◆ **ЗАДАЧИ ДЛЯ РЕШЕНИЯ**
A - Перепишите дословно фрагмент отрывка о родительской любви от слов «Любовь. Поскольку человеческие» до слов «чтобы стать самостоятельным.» включительно.
B - Ответьте на вопросы по отрывку о родительской любви.
(i) Что, согласно отрывку, удерживает родителей рядом с детьми?
(ii) Какое слово в иврите означает «жертва»?
(iii) Кем назван в отрывке Давид Уолп?

◆ **ОТРЫВОК**
───

Бремя родительских забот создает непростую эволюционную проблему: если дети приносят нам столько трудностей, зачем вообще терпеть их? Почему мы не убегаем, куда глаза глядят, после первой же детской истерики, почему продолжаем пестовать детей, когда они не дают нам спать? Что удерживает нас подле этих невыносимых маленьких человечков?

Любовь. Поскольку человеческие дети так долго нуждаются в уходе, естественный отбор сформировал и развил в нас новый, неизвестный другим животным вид отношений. Для выживания нашему виду требовалась связь, достаточно прочная, чтобы удерживать родителей рядом с детьми, даже когда те испытывают родительское терпение или съедают последние крошки. В результате природа создала самую прочную эмоциональную привязанность, какую знал мир, чувство, не меркнущее даже перед лицом всех трудностей, связанных с необходимостью заботиться о маленьком человеке, которому нужно много-много лет, чтобы стать самостоятельным.

В этих эволюционных теориях сокрыт и другой, более широкий смысл. Из них следует, что привязанность зиждется на тяжестях родительской доли. Думая о счастье иметь детей, мы в первую очередь вспоминаем те редкие моменты, когда малыш радует нас, а подросток не грубит, т. е. те моменты, когда нам не приходится прилагать усилий. Однако логика биологического развития говорит, что в основе нашей любви лежит преодоление. Мы любим детей не вопреки всему, что они от нас требуют. Мы любим их как раз поэтому. Необходимость ухаживать за детьми пробуждает в нас заботливость.

Это старая истина, которая нашла отражение во многих древних языках. В иврите слово “корбан”, т. е. “жертва”, имеет общий корень с глаголом, означающим “делать близким”. Как заметил Давид Уолп, раввин храма Синая в Лос-Анджелесе, первое упоминание любви в Ветхом Завете встречается в описании невыразимо ужасной сцены, когда Бог велит Аврааму принести в жертву своего единственного сына Исаака, “которого ты любишь”. Уолп настаивает, что момент выбран не случайно: Авраам только тогда понимает, как сильно он любит сына, когда Бог требует отдать его. И Божье требование становится уроком: Авраам узнает, сколь требовательна любовь и что жертвенность неотделима от любви.

───

◆ **ИСХОДНЫЕ ДАННЫЕ**
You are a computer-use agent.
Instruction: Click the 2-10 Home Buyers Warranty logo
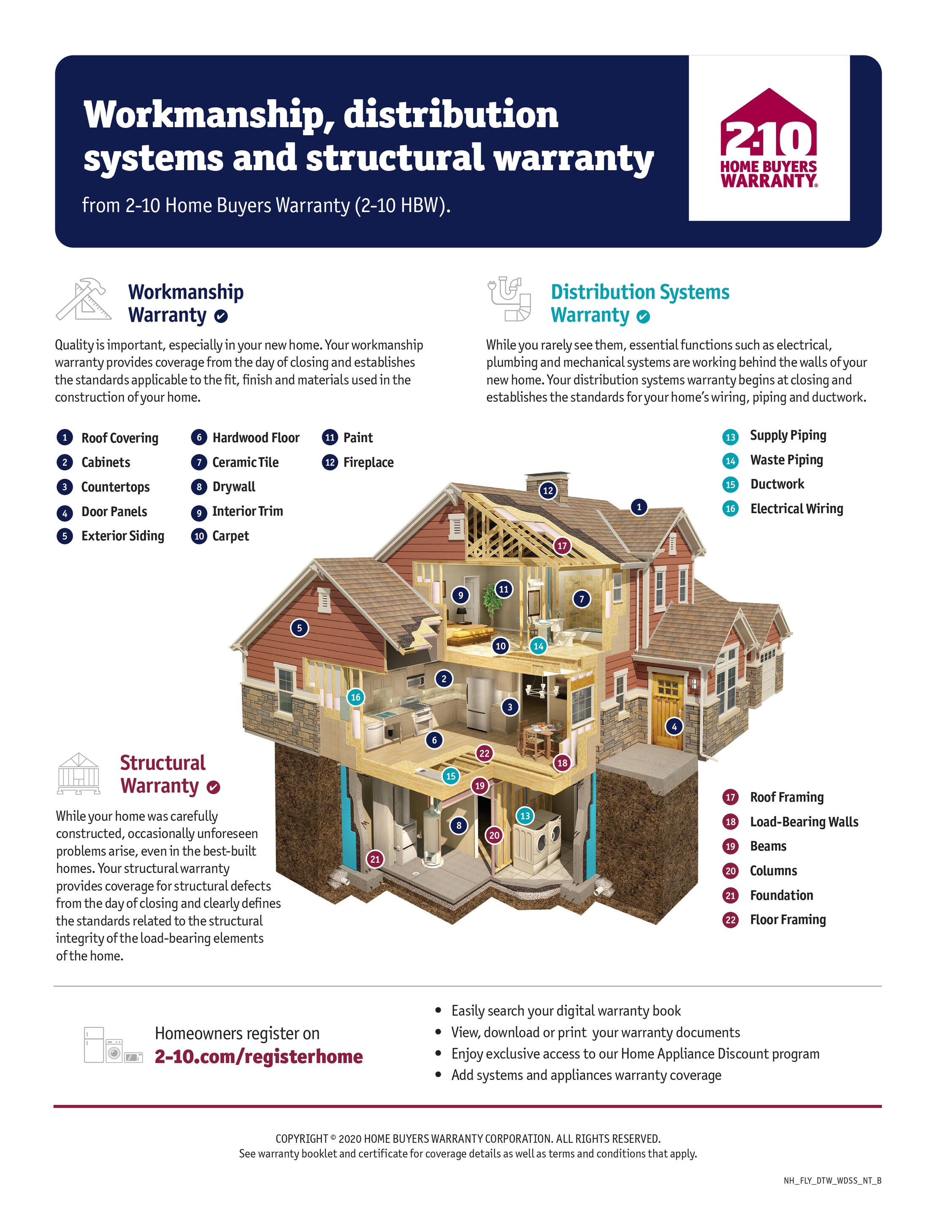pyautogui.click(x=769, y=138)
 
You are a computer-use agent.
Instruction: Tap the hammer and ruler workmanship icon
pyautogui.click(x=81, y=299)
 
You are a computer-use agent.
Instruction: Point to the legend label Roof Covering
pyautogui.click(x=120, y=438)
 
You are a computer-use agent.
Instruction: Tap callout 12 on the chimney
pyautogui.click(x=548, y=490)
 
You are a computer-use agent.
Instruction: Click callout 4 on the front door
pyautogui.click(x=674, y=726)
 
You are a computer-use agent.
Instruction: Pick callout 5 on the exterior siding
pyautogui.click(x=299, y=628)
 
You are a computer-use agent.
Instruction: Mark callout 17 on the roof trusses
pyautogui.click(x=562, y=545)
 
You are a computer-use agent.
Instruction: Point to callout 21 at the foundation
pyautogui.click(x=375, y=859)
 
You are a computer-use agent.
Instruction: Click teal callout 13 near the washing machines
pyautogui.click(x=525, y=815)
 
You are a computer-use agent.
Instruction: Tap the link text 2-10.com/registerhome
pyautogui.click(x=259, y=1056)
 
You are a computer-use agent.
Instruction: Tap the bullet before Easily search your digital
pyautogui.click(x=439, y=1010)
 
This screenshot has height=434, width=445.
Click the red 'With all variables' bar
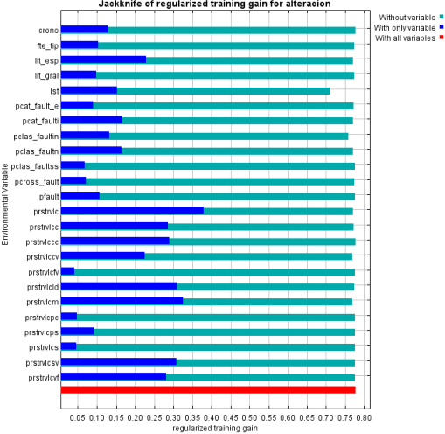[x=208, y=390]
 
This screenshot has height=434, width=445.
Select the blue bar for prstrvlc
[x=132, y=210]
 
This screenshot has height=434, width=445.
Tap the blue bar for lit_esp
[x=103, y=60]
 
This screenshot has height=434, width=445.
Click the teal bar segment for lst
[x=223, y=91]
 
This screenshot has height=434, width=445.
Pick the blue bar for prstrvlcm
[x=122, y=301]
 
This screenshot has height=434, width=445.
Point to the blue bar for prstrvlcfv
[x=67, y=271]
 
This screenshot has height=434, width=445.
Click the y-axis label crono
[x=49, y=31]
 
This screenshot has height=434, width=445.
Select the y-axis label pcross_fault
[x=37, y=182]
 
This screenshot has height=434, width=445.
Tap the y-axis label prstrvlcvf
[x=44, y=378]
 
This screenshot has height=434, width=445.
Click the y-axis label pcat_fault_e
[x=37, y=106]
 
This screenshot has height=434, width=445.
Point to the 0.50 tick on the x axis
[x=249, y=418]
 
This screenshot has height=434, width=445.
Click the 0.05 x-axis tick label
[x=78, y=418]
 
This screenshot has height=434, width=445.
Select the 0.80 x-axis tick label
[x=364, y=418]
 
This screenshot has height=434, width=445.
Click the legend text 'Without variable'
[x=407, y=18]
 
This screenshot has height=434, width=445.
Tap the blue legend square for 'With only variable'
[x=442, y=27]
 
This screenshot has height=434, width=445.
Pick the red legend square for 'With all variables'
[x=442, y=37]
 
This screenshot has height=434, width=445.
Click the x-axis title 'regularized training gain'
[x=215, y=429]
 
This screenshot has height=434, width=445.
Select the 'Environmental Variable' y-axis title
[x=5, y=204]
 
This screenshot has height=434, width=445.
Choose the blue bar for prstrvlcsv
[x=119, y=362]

───

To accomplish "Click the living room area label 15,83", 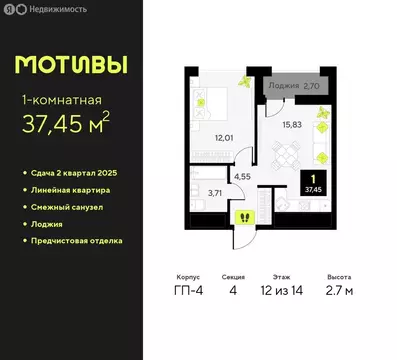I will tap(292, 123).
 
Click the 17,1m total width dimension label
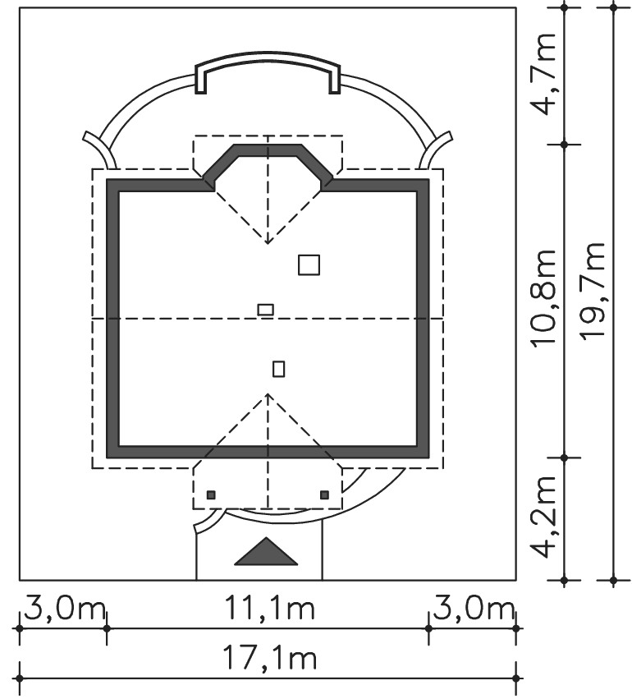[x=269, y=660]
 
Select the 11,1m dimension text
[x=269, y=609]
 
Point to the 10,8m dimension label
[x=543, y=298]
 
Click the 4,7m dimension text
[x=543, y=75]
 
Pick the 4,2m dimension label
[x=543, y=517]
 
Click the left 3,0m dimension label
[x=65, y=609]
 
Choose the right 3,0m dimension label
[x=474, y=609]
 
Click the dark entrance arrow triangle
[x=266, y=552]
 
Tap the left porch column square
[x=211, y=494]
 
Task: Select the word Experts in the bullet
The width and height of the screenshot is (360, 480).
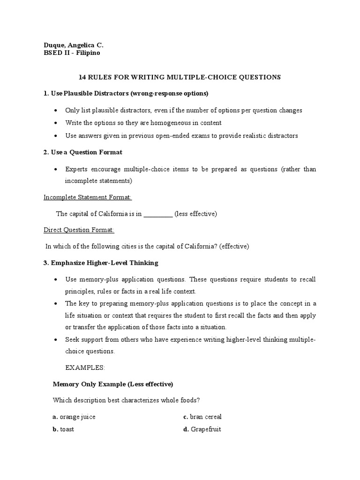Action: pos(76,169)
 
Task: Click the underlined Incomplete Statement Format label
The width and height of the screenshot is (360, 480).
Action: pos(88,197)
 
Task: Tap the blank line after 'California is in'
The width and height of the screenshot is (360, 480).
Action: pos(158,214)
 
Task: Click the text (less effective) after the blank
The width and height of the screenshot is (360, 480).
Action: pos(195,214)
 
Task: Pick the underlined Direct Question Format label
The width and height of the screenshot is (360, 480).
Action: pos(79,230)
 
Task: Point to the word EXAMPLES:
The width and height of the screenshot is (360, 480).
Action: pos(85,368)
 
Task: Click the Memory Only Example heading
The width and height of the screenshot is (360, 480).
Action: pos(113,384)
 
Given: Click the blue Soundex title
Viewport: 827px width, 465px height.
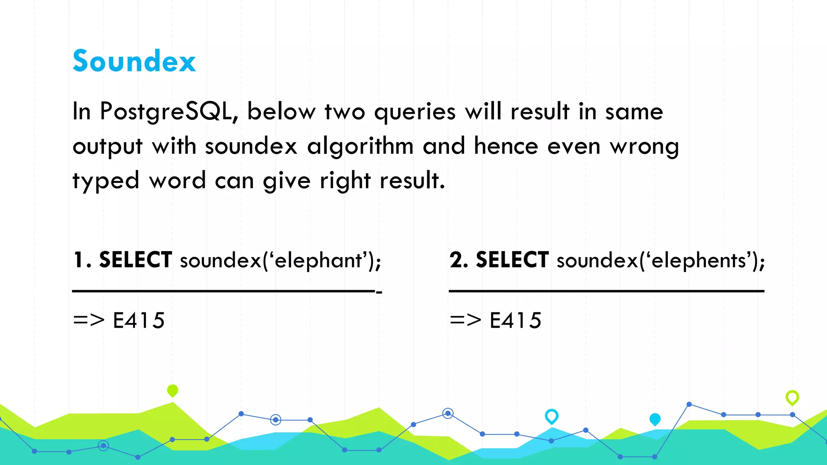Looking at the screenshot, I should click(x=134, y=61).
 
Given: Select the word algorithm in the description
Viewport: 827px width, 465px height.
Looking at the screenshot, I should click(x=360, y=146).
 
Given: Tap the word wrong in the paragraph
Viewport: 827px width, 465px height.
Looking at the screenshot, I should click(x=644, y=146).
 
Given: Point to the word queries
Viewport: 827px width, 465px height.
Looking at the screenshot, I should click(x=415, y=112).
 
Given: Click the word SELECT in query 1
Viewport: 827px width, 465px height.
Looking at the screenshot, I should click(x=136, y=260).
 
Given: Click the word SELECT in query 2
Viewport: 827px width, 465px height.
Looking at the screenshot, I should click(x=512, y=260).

───

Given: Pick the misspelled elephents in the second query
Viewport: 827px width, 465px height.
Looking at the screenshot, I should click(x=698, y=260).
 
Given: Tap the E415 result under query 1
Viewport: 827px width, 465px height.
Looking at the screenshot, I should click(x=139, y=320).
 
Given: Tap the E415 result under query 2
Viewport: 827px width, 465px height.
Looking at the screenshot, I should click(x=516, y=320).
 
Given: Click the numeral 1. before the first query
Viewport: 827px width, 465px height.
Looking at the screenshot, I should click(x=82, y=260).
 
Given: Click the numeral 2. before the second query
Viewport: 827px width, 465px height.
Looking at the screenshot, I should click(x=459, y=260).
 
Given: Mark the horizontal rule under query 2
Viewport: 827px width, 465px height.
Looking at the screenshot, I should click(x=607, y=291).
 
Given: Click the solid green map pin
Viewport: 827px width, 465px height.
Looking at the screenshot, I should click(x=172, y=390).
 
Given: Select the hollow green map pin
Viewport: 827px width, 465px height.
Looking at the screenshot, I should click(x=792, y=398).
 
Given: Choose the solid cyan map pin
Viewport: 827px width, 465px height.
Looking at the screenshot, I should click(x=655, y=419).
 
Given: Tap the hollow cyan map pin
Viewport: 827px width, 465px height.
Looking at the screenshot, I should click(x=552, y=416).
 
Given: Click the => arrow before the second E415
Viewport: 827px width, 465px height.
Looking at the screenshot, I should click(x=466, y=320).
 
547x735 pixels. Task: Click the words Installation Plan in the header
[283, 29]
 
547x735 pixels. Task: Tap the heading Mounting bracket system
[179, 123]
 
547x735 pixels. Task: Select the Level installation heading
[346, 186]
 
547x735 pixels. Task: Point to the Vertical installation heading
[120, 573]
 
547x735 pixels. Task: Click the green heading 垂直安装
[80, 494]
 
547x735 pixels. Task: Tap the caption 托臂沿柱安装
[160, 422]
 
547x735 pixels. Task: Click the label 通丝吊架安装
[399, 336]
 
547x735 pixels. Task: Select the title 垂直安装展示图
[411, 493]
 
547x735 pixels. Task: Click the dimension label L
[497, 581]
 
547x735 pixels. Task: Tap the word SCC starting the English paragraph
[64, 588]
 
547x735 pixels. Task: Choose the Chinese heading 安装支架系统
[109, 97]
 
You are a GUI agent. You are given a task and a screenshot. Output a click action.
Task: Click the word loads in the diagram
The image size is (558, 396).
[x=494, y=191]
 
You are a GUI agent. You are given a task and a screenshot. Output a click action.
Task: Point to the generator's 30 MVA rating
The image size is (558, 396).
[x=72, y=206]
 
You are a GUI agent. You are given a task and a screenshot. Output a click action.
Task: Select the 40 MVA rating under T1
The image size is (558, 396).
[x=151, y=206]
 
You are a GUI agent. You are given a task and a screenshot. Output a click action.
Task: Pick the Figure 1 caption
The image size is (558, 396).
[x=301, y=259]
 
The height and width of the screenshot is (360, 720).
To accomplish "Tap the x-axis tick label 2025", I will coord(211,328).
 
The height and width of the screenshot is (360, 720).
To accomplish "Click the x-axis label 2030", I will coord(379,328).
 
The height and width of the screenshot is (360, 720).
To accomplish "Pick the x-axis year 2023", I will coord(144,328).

───

◆ **ОТВЕТЫ ПО ПОРЯДКУ**
A -
Любовь. Поскольку человеческие дети так долго нуждаются в уходе, естественный отбор сформировал и развил в нас новый, неизвестный другим животным вид отношений. Для выживания нашему виду требовалась связь, достаточно прочная, чтобы удерживать родителей рядом с детьми, даже когда те испытывают родительское терпение или съедают последние крошки. В результате природа создала самую прочную эмоциональную привязанность, какую знал мир, чувство, не меркнущее даже перед лицом всех трудностей, связанных с необходимостью заботиться о маленьком человеке, которому нужно много-много лет, чтобы стать самостоятельным.

B -
(i) Любовь.
(ii) «Корбан».
(iii) Раввином храма Синая в Лос-Анджелесе.